Set how deep the spider will follow when receive HTTP 301 ( Redirect ). The default is 3.

* proxy => $proxyurl

Set the proxy in the constructor, $proxyurl will be like: http://myproxy.com:3128/ http://username:password@proxy.com:3128/

  libcurl respects the environment variables http_proxy, ftp_proxy,
  all_proxy etc, if any of those are set. The $lwpcurl->proxy option does
  however override any possibly set environment variables. 
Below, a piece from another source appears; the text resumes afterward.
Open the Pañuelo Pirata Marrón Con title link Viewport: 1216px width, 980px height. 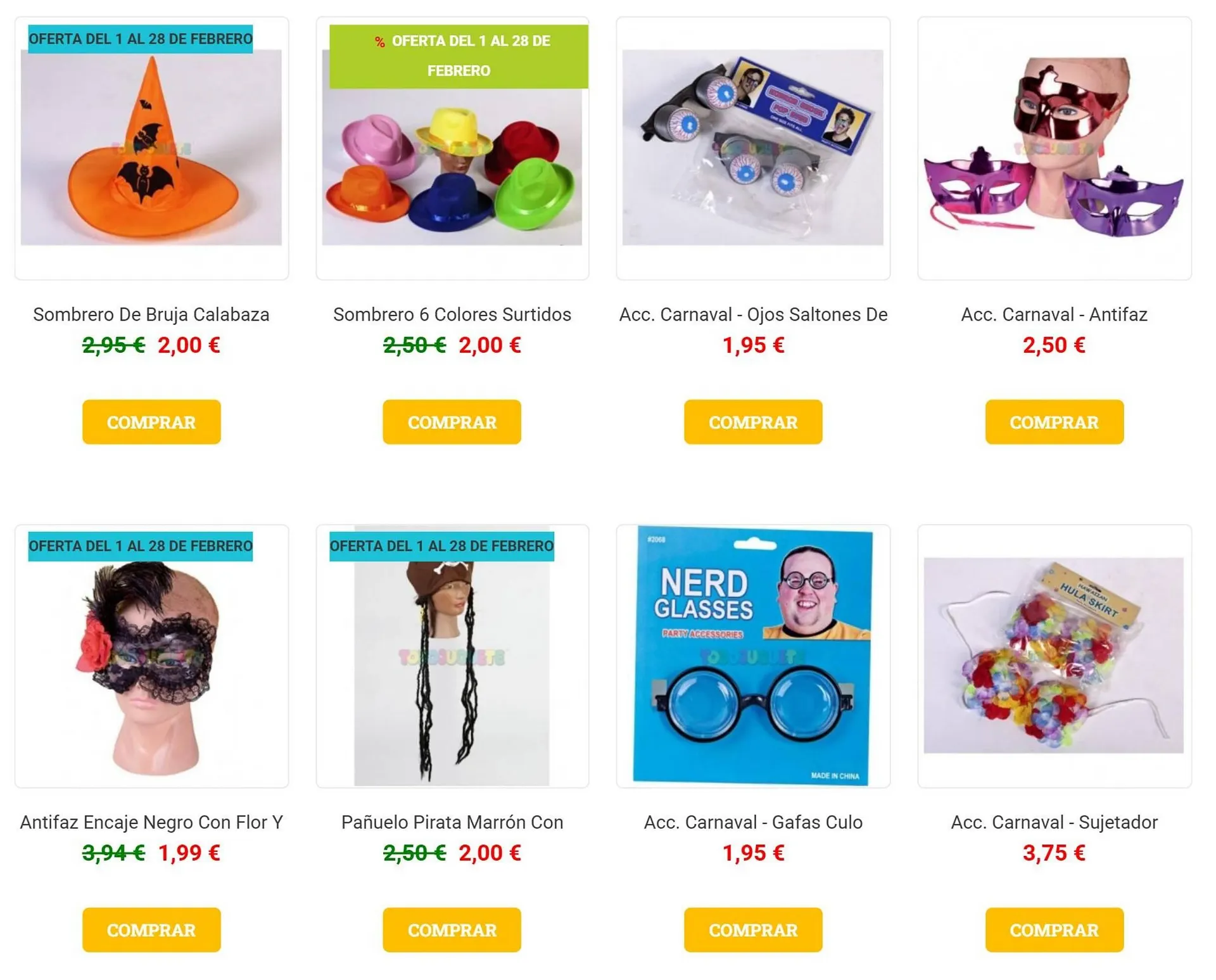pos(452,822)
Set how deep the spider will follow when receive HTTP 301 ( Redirect ). The default is 3.

METHODS

Top

$lwpcurl->get($url,$referer)

  Get content of $url, passando $referer se definido

    use LWP::Curl;
	my $referer = 'http://www.example.com';
	my $get_url = 'http://www.example.com/foo';
    my $lwpcurl = LWP::Curl->new();
	my $content = $lwpcurl->get($get_url, $referer); 
=cut




$lwpcurl->post($url,$hash_form,$referer)

  POST the $hash_form fields in $url, passing $referer if defined

    use LWP::Curl;

    my $lwpcurl = LWP::Curl->new();

	my $referer = 'http://www.examplesite.com/';
	my $post_url = 'http://www.examplesite.com/post/';

	my $hash_form = { 
		'field1' => 'value1',
		'field2' => 'value2',
	}

	my $content = $lwpcurl->post($post_url, $hash_form, $referer); 

$lwpcurl->timeout($sec)

  Set timeout, default 180

$lwpcurl->auto_encode($value)

  Turn on/off auto_encode

$lwpcurl->agent_alias($alias)

   Copy from L<WWW::Mechanize> begin here
   ____________________________________
   Sets the user agent string to the expanded version from a table of actual user strings.
   I<$alias> can be one of the following:

* Windows IE 6
* Windows Mozilla
* Mac Safari
* Mac Mozilla
* Linux Mozilla
* Linux Konqueror
   then it will be replaced with a more interesting one.  For instance,
   ____________________________________

   Copy from L<WWW::Mechanize> ends here, but the idea and the data structure is a copy too :) 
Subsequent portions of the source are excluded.